I took the course Big Data in the autumen semester 2018, opened by Dr. Ghislain Fourny, Department Information ETH Zurich.
Content
From the course introduction
This course gives an overview of database technologies and of the most important database design principles that lay the foundations of the Big Data universe. The material is organized along three axes: data in the large, data in the small, data in the very small. A broad range of aspects is covered with a focus on how they fit all together in the big picture of the Big Data ecosystem.
- physical storage: distributed file systems HDFS, object storage S3, key - value stores
- logical storage: document stores MongoDB, column stores HBase, graph databases neo4j, data warehouses ROLAP
- data formats and syntaxes XML, JSON, RDF, Turtle, CSV, XBRL, YAML, protocol buffers, Avro
- data shapes and models: tables, trees, graphs, cubes
- type systems and schemas: atomic types, structured types :arrays, maps, set - based type systems ?, * , +
- an overview of functional, declarative programming languages across data shapes SQL, XQuery, JSONiq, Cypher, MDX
- the most important query paradigms: selection, projection, joining, grouping, ordering, windowing
- paradigms for parallel processing, two-stage MapReduce and DAG-based Spark
- resource management YARN
- what a data center is made of and why it matters: racks, nodes, …

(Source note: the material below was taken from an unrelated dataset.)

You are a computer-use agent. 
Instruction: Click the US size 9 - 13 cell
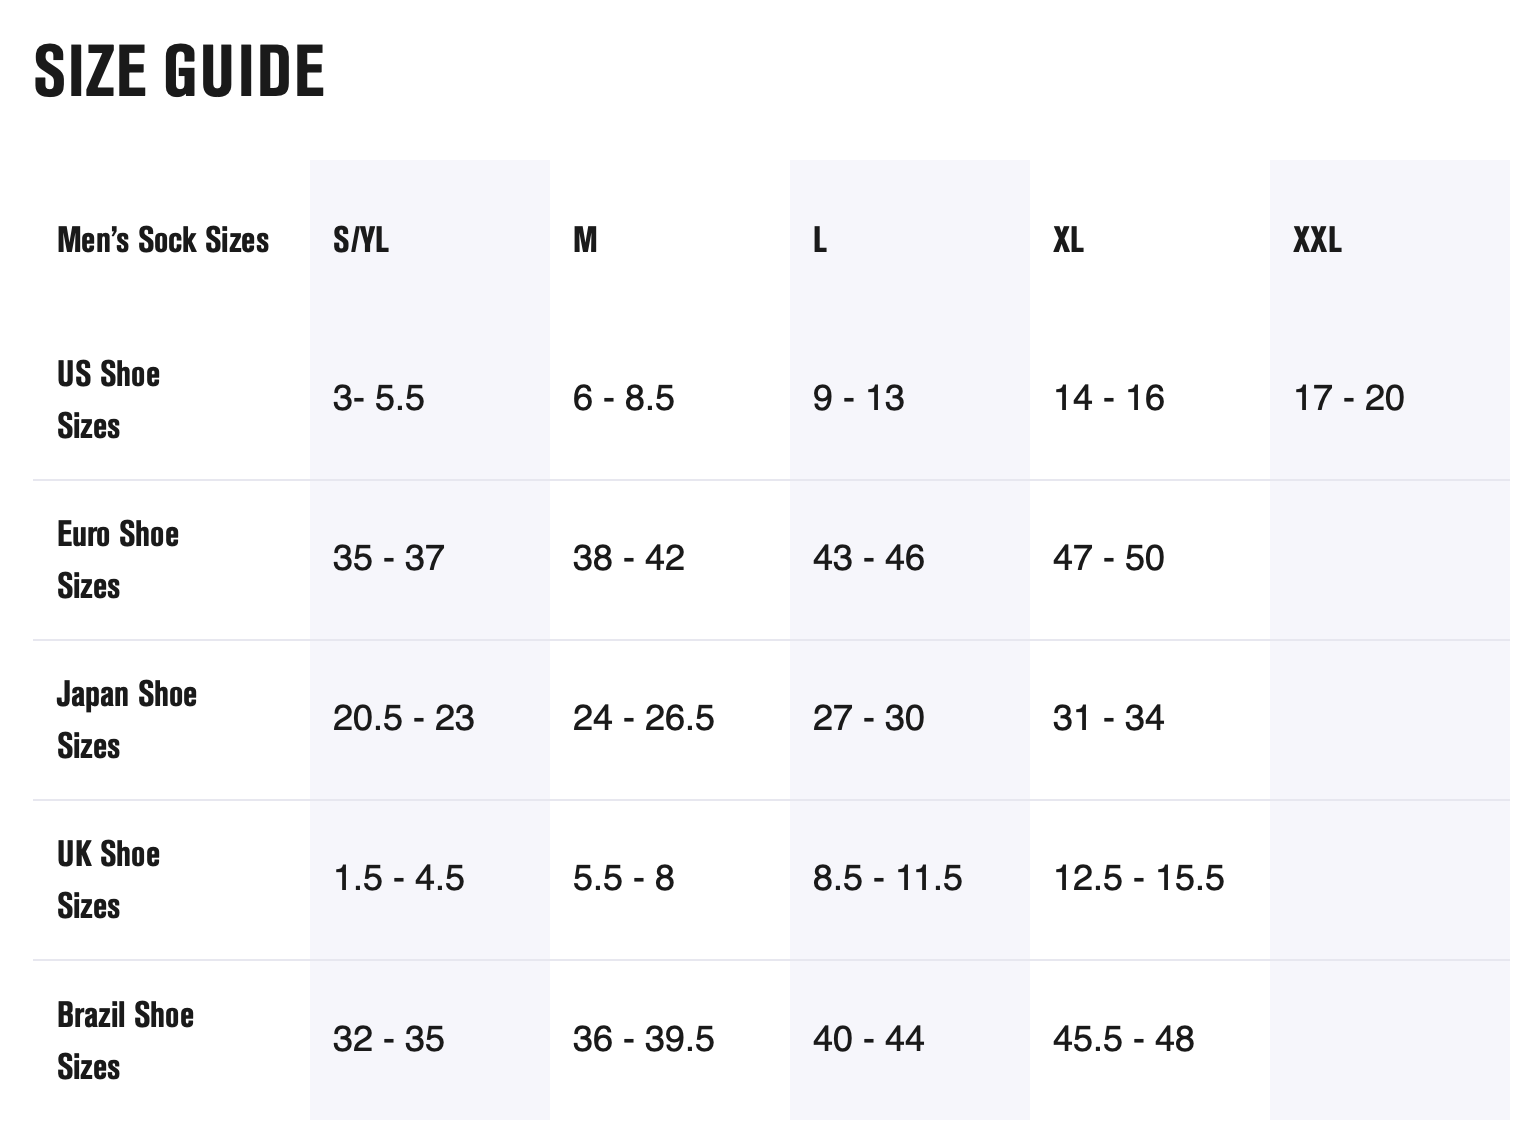coord(858,398)
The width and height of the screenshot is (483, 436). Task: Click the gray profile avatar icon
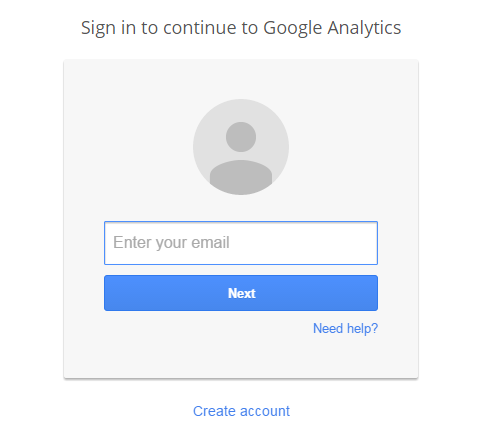point(241,147)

- underlying architectures: internal machinery of HDFS, HBase, Spark, neo4j
- optimization techniques: functional and declarative paradigms, query plans, rewrites, indexing
- applications.
I happened to found all the course videos are avaiable on YouTube. Take it for free!
Experience
From my own experience, this course is very system-style. I didn’t have a strong background on this and made a lot of efforts to learn this course. The lecturer gives many recommended readings almost for each lesson. Reading them benefited me a lot while reading all of them was impossible 😂
I gonna share my course notes here as well as extra reading notes. Enjoy!